Любил он эти разговоры именно в электричках. В маршрутках или трамваях люди обычно не говорят громко, опасаясь того, что их услышат соседи или коллеги, ездящие этим же маршрутом. Электричка — это место где люди более открыты.

— Сейчас народ такой, знаете, пошёл… Мерзость одна. К кому ни зайдёшь в одноклассниках — то пьяные, то голые… что ж это? — пробурчал какой-то мужичок околопенсионного возраста в дачной одежде.
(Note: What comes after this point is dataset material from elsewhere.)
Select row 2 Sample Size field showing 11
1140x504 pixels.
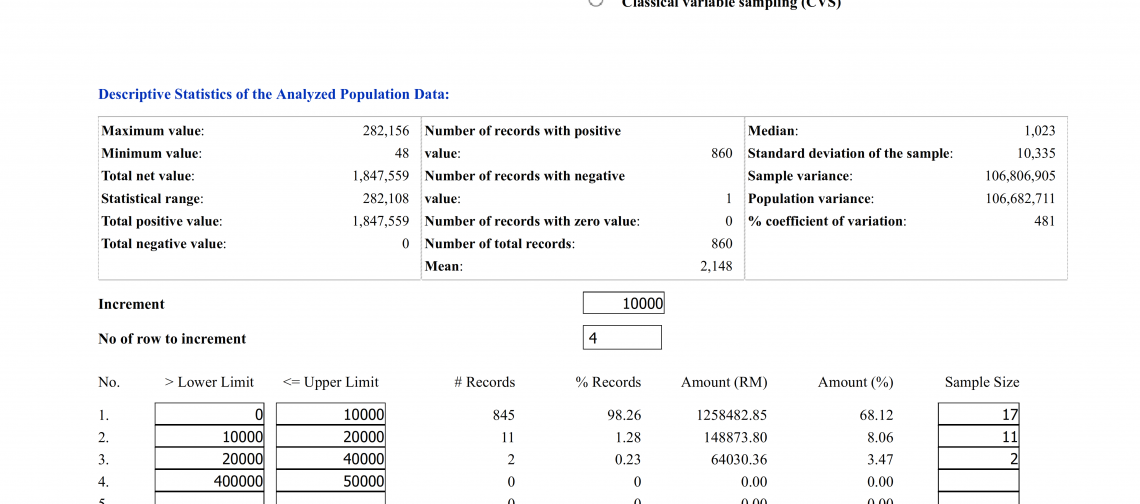[x=979, y=436]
— Да, раньше люди стыдились. Это важно — иметь стыд. А сейчас всем плевать. Я не то чтобы против, просто совсем ведь без стыда нельзя, — ответил точно такой же персонаж электрички.
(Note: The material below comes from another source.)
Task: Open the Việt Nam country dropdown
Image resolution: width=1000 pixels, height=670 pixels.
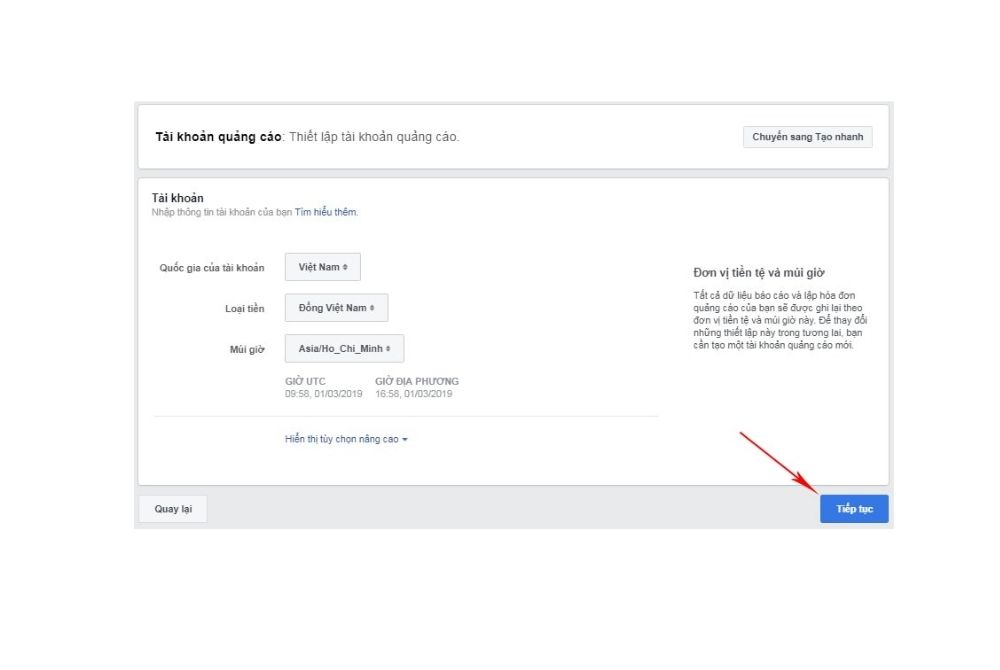Action: (x=322, y=267)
И их разговор потёк далее в предсказуемом русле. Андрею вообще был неважен смысл болтовни, ему просто нравилось слушать людей.

* * *

Электричка отъехала, и Андрей оказался в мокрой полутьме. Вверху ещё синело небо, но внизу, под ногами, было ничего не разглядеть.

От небольшого перрона шла узкая тропинка в сторону маленького посёлка, где жили сотрудники железной дороги и бывшие работники закрытого деревообрабатывающего завода, которые получили здесь квартиры. В посёлке поблёскивали фонари, и откуда-то доносился запах дыма.

Но Андрей пошёл в другую сторону — к заброшенному заводу. Здесь редко ходили люди, поэтому дорожка практически заросла травой. Кое-где она выныривала из-под грязного кустарника на пустыре, но потом сразу пряталась обратно.

Примерно километр он шёл до соснового леса. Уже почти стемнело, но он точно знал, куда идти. Он видел след и чувствовал направление. Как будто шёл к самому близкому и дорогому человеку, на котором свет клином сошёлся.

Остановившись он осмотрелся, насколько это было возможно. Прислушался. Тишина… Только редкие капли скудного дождя застучали о козырёк кепки. Он обернулся и напряжённо вгляделся: на пустыре и едва различимом перроне не было ни души. Пошёл дальше.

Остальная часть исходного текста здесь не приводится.